Another assumption made by the practitioners responsible for the Vindel River restoration was that a complex channel configuration similar—but not necessarily identical—to pre-industrial conditions would be the best option for promoting biotic recovery owing to the fact that the industry (timber floating) has been terminated (Gardeström and others 2013) and given that there was little additional anthropogenic disturbance such as pollution. In regions with glacial depositional landforms, such as moraines, eskers, and drumlins, that are naturally rich in big boulders, it was not possible to restore channels back to their original conditions since much of the original coarse sediment had been blasted. This brought the idea to introduce enhanced restoration in line with the above-mentioned, growing consensus that increasing habitat complexity is critical in restoration (Loke and others 2015), by transporting large boulders from the uplands into the channel. Recent findings that restoration type, such as channel widening, remeandering and recreating instream structures, matters more than spatial restoration extent or time since restoration (Göthe and others 2016), provide further support for using improved restoration methods. Therefore, we hypothesized that enhanced restoration, increasing physical and hydraulic heterogeneity, would lead to higher biodiversity than would basic restoration.

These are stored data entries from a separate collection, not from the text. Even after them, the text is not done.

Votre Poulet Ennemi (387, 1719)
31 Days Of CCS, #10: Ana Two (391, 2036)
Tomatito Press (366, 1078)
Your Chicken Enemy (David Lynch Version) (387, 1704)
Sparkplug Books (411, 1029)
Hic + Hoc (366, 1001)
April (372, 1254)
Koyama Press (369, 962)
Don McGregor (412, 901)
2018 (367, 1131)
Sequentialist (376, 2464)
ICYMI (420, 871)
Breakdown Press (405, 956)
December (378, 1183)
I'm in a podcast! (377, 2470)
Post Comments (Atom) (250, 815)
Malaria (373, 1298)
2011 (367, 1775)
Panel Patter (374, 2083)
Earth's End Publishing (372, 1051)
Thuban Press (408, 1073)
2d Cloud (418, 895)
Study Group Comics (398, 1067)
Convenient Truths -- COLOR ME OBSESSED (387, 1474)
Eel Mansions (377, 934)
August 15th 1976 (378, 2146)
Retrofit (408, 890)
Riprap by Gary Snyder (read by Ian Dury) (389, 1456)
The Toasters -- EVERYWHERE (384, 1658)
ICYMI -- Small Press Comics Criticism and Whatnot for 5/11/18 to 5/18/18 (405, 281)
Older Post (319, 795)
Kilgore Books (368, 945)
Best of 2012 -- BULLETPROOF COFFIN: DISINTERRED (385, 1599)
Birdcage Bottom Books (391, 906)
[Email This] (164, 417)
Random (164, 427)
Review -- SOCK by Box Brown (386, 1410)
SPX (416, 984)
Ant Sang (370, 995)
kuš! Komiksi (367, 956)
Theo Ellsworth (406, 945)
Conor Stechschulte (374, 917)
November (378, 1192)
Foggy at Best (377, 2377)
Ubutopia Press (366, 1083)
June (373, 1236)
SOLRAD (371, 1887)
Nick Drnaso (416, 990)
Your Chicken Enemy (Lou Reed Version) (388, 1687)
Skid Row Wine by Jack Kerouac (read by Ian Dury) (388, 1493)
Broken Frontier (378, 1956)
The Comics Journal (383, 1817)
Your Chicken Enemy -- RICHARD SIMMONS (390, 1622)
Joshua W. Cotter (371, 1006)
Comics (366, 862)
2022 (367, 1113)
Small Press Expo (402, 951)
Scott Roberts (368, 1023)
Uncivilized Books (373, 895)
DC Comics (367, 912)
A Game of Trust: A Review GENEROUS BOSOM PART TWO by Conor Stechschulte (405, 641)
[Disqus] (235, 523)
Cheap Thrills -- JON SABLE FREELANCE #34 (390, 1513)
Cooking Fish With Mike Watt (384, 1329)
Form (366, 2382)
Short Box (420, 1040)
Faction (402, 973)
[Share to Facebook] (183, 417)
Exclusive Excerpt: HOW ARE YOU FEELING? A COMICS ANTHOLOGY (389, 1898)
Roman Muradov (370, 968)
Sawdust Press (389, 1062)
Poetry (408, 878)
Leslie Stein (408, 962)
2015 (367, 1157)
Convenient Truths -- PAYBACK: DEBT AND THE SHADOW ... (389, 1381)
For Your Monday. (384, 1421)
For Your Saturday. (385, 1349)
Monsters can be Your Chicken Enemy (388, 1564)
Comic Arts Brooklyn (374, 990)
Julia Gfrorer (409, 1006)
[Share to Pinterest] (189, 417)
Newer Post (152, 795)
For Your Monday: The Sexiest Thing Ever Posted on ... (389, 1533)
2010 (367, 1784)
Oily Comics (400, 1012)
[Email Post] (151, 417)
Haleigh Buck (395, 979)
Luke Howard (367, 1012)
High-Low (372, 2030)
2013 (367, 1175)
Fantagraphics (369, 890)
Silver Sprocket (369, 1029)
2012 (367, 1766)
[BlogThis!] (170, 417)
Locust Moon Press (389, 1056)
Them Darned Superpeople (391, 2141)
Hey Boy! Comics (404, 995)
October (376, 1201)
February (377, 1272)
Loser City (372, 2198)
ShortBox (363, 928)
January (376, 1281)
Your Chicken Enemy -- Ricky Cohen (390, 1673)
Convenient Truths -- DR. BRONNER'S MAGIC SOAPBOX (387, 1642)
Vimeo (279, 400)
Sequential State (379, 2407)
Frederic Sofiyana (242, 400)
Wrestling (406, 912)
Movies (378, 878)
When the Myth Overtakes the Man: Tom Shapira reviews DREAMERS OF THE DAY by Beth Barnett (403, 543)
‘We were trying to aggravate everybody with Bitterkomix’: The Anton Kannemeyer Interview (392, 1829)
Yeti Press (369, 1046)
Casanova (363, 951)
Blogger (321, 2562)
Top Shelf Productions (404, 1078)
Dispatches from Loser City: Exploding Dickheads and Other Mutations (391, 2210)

Abiotic Differences After Enhanced Restoration

Our results clearly show that there was an increase in physical and hydraulic heterogeneity associated with reaches that had undergone enhanced restoration (Gardeström and others 2013; Polvi and others 2014; Nilsson and others 2015). As far as physical heterogeneity, we found an increase in bed sediment heterogeneity following enhanced restoration, in addition to the differences in the sediment distribution. Polvi and others (2014) also reported significant differences between the two types of restored reaches with respect to longitudinal and cross-sectional channel morphology. The large boulders that were placed into the channels as an enhanced restoration measure increased grain and form roughness, which reduced flow velocities, as measured by dimensionless flow velocity. The reduction in flow velocity was particularly evident at medium flow conditions.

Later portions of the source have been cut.